ALTERED BEAST


Altered Beast

Game Information
Country of Origin Japan
Original Title 獣王記 (Jūōki)
Translated Title Beast King's Chronicle
Development Information
Developer Sega
Director Makoto Uchida
Designer Akihiko Nagata
Artist Rieko Kodama
Release Information
Platforms
  • JAPAN: Arcade, Nintendo Famicom, Sega Master System, Sega Megadrive (June 1988)

  • N. AMERICA / EUROPE: Arcade, Nintendo Entertainment System, Sega Master System, Sega Genesis/Megadrive (June 1988)

GAME INFO: Altered Beast is a side-scrolling platformer featuring plater characters who must transform from humans into anthopomorphic animals to complete each stage. Slaying white wolves will release floating orbs that, when collected, increase the player's musculature until they become hybridized beasts including wolves, dragons, bears, and tigers. The game was included with Sega Genesis/Master System as a launch title until it was replaced by Sonic the Hedgehog in 1991, making it one of the most common games for the console.

SETTING: The events occur in a fantasy version of Ancient Greece, with very loose references to Classical aesthetics and mythology. At the very beginning of the game, the Greek god Zeus commands players to "rise from your grave" and rescue his daughter Athena from a demonic underworld figure named Neff. Each player then bursts from what appears to be a marble slab engraved with a broken female figure vaguely resembling the Nike of Samothrace. The first stage is an expansive cemetery from which numerous animate corpses, ogres, and winged devils assail the players. Subsequent stages include a cavernous swamp, a subterannean tunnel, a chthonic fortress, and an underworld hellscape. Upon completing the game, the ordeal is revealed as a stage show, with actors emerging from monster costumes sharing a beer in apparent toast to the player.

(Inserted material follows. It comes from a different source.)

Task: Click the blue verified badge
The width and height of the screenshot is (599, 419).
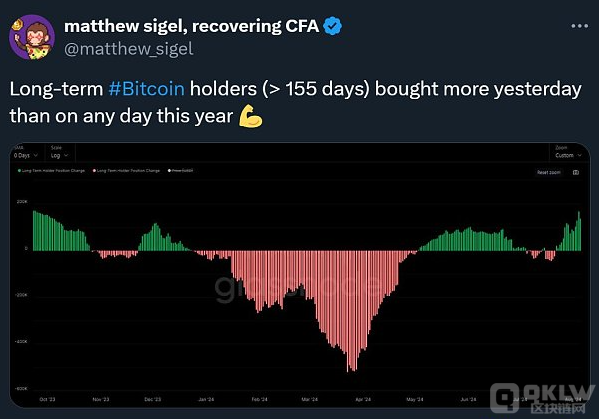Action: pyautogui.click(x=332, y=26)
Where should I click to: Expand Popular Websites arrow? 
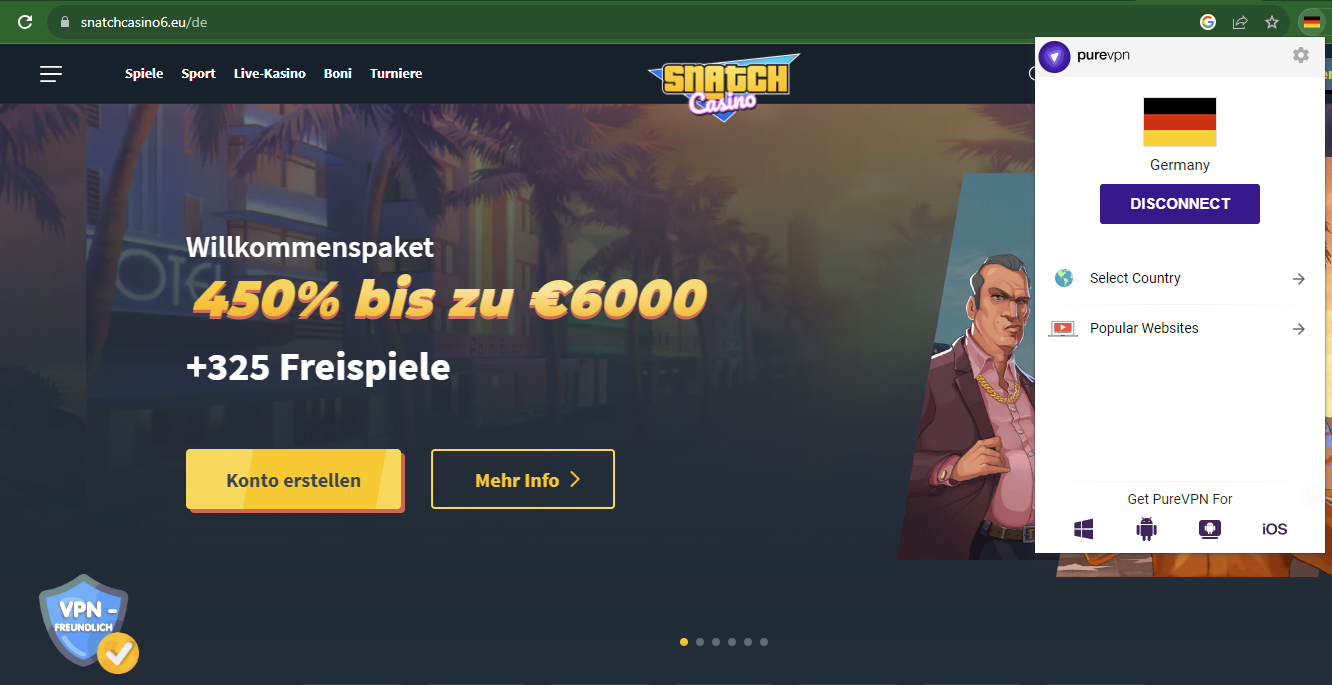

FUNERARY IMAGERY: All of the funerary imagery is found in the very first stage, including an enormous mausoleum before which the players are resurrected by Zeus. Other forms of funerary architecture appear in the immediate background, such as tall monuments topped with the statue of a bull, headstones, crosses, and a stone sarcophagus. In the distance, an unending field of headstones and crosses scrolls along with the player, and foliage resembling yew trees encircles the entire arena.

ANALYSIS: Altered Beast is a unique example of Western European funerary imagery appearing in Japanese game design in that the designs themselves rely upon the way post-modern cemeteries look. In other words, the cemetery closer resembles modern Greece than it does Ancient Greece, which lacked the upright headstones and certainly the crosses that are familiar to a modern audience. On one hand, historical accuracy does not matter in this case because Altered Beast makes no attempt to place itself in a specific historical era. In fact, the entirety of it is artificial by design, and is conceptually a theatrical production rather than an actual adventure. The decision to incorporate funerary aesthetics that would be familiar to a modern, Western audience suggests the intention to better appeal to those consumers. It is also worth noting that the image of the sarcophagus is accurately rendered in the arcade version and its Sega Genesis/Megadrive port, but appears as a vague stone structure in other ports. This could be due to technological restrictions associated with each platform, but it could also imply an unfamiliarity with stone sarcophagi on the part of the designers in charge of each port. This would be fitting with Japanese funerary architecture, which lacks the free-standing sarcophagi that are commonly found in Western Europe throughout the Middle Ages and the Renaissance. Regardless, Altered Beast presents one of the earliest instances of a dedicated graveyard level in video games, and its ubiquity in home consoles and the arcade make it readily identifiable and especially memorable through its audible voice-clip "rise from your grave."